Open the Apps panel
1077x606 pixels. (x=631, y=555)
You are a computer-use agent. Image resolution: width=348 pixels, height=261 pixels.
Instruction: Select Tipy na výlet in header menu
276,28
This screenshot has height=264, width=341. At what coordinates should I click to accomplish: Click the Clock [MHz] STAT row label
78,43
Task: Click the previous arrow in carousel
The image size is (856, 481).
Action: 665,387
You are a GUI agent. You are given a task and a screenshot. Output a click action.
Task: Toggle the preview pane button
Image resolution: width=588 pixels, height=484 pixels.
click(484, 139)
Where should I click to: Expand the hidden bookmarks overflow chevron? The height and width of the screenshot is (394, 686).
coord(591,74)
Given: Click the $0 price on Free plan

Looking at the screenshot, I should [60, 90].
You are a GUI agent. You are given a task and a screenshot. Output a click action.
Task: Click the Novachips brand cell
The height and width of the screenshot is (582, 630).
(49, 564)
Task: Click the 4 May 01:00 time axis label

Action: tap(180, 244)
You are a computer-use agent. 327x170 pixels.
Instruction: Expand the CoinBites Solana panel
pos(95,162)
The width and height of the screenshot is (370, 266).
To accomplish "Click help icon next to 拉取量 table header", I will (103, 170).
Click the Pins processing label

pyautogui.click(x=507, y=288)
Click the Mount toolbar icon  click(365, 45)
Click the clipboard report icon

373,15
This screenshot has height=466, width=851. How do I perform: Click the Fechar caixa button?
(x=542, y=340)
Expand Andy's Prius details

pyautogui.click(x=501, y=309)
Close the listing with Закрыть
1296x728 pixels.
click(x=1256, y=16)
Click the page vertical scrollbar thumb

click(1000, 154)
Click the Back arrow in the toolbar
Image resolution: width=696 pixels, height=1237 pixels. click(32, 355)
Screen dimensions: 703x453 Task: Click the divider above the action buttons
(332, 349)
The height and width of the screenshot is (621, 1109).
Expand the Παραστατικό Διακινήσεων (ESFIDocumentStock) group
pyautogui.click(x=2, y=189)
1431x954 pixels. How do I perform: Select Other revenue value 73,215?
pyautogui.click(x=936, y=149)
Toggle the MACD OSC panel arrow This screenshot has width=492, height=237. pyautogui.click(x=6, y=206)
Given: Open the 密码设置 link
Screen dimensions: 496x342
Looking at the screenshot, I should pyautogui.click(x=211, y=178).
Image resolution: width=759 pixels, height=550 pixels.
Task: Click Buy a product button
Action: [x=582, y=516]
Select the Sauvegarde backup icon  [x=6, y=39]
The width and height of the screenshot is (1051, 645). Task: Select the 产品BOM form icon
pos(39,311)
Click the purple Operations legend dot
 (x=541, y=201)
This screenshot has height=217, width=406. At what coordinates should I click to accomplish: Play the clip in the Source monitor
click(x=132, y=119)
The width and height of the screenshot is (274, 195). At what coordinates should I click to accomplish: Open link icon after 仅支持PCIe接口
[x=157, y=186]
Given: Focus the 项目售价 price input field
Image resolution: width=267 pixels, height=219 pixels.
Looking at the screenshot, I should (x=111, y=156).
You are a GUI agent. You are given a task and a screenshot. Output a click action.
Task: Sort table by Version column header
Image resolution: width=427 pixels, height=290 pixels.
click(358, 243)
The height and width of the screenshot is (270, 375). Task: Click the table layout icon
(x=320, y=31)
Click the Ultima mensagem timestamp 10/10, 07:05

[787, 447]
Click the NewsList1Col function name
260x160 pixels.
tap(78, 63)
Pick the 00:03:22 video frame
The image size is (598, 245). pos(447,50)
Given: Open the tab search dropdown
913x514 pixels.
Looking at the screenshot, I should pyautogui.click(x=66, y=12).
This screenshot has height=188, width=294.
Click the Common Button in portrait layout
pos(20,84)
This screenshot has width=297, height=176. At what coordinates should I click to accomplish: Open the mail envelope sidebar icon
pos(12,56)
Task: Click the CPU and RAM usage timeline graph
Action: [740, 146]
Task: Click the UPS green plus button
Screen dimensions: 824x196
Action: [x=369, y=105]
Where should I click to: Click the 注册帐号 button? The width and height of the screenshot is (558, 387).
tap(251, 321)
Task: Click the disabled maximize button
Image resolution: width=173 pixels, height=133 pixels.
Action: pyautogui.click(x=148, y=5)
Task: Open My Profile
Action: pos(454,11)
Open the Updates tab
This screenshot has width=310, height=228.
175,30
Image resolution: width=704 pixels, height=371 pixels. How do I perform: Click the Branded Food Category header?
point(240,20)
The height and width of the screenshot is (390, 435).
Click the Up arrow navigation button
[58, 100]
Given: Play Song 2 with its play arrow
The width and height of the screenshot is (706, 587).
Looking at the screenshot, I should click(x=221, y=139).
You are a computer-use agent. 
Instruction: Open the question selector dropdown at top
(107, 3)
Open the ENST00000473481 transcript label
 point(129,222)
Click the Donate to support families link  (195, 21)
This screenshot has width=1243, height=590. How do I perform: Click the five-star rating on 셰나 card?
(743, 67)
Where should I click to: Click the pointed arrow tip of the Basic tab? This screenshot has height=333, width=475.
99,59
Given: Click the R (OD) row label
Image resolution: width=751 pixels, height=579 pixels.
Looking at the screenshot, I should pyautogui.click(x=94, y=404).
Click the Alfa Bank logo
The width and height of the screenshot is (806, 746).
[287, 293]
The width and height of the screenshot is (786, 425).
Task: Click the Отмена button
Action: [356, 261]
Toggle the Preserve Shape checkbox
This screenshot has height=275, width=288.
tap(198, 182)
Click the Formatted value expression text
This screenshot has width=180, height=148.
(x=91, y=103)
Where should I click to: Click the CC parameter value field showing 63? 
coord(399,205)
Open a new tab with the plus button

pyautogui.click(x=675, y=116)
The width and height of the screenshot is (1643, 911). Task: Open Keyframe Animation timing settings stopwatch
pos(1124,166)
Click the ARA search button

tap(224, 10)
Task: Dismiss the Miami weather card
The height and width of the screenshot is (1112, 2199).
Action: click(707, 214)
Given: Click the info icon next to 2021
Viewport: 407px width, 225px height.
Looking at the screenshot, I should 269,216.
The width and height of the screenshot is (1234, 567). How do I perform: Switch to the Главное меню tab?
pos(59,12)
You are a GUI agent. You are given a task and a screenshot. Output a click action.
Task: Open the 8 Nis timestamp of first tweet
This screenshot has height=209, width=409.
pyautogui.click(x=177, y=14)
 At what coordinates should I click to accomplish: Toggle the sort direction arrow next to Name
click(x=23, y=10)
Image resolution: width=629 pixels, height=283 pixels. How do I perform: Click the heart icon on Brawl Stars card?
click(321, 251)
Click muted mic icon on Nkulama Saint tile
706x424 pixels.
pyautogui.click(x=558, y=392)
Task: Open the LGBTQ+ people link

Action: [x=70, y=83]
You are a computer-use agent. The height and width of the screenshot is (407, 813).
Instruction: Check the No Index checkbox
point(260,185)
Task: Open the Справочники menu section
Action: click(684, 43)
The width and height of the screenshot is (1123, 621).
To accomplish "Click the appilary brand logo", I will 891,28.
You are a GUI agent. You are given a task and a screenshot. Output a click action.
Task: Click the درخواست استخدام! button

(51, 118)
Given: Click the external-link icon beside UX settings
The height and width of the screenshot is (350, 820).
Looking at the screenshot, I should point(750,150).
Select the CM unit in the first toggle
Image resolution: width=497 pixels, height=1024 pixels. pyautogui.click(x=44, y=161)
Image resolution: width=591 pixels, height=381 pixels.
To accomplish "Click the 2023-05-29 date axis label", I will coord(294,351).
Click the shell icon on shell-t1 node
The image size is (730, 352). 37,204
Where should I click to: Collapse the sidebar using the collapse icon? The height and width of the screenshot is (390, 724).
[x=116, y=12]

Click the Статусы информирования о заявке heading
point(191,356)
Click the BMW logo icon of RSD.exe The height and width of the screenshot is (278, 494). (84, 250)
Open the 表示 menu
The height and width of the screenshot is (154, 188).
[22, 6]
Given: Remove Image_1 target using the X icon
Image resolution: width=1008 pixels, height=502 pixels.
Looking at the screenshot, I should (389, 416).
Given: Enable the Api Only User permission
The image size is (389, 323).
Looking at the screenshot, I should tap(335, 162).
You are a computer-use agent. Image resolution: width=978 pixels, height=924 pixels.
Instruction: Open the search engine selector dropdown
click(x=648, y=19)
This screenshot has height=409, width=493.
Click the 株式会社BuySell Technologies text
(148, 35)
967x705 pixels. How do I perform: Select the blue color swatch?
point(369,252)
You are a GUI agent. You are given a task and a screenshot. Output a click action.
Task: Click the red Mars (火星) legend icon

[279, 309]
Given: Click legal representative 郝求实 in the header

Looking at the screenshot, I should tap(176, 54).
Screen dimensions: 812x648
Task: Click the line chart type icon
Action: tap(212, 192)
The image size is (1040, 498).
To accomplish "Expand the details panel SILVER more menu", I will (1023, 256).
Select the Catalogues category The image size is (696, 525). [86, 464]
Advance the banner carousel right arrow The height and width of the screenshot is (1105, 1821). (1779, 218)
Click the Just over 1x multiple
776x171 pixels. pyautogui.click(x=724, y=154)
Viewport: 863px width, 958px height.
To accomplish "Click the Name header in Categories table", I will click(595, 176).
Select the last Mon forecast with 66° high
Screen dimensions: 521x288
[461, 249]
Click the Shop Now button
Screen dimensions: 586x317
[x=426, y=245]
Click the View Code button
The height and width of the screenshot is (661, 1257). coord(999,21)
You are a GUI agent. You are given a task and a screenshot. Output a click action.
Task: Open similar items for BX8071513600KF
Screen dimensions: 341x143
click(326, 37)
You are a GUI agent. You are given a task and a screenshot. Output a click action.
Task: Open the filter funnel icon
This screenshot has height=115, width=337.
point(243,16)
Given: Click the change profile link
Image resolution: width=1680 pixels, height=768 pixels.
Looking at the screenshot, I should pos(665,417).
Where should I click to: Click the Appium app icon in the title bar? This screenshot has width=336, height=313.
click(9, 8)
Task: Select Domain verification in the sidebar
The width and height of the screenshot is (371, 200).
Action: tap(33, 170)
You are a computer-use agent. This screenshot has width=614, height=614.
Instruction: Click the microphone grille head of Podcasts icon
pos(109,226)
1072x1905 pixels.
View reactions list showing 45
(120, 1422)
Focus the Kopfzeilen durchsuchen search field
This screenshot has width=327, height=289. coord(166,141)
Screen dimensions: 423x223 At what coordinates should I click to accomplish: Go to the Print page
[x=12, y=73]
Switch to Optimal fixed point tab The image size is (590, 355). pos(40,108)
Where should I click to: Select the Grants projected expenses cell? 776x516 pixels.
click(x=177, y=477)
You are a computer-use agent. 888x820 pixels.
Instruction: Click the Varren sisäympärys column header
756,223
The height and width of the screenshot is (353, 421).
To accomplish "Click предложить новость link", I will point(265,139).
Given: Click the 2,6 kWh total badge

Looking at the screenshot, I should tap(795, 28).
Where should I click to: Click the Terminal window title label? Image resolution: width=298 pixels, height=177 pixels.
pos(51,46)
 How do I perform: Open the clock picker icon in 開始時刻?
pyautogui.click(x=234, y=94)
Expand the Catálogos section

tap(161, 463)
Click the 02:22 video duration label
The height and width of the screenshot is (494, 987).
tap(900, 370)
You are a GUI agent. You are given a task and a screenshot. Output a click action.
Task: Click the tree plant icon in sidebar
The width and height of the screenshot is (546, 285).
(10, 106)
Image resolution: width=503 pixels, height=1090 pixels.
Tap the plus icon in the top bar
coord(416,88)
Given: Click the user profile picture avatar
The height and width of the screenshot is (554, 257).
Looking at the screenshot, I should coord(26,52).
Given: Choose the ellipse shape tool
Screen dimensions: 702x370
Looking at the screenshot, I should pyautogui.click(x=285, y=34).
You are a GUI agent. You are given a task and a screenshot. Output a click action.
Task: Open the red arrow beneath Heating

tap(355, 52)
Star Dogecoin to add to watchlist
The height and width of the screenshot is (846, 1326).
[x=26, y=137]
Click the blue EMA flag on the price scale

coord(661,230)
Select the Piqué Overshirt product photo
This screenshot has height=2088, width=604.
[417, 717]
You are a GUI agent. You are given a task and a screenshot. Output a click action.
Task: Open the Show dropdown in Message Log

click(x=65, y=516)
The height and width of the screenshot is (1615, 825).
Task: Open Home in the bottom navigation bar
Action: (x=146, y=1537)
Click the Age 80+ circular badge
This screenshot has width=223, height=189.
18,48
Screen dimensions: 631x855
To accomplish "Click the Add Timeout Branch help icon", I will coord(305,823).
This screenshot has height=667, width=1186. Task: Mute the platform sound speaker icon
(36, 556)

=-=-=-=-=

Check each line in the entries above for the string "computer", then give the number of matching lines alone.

7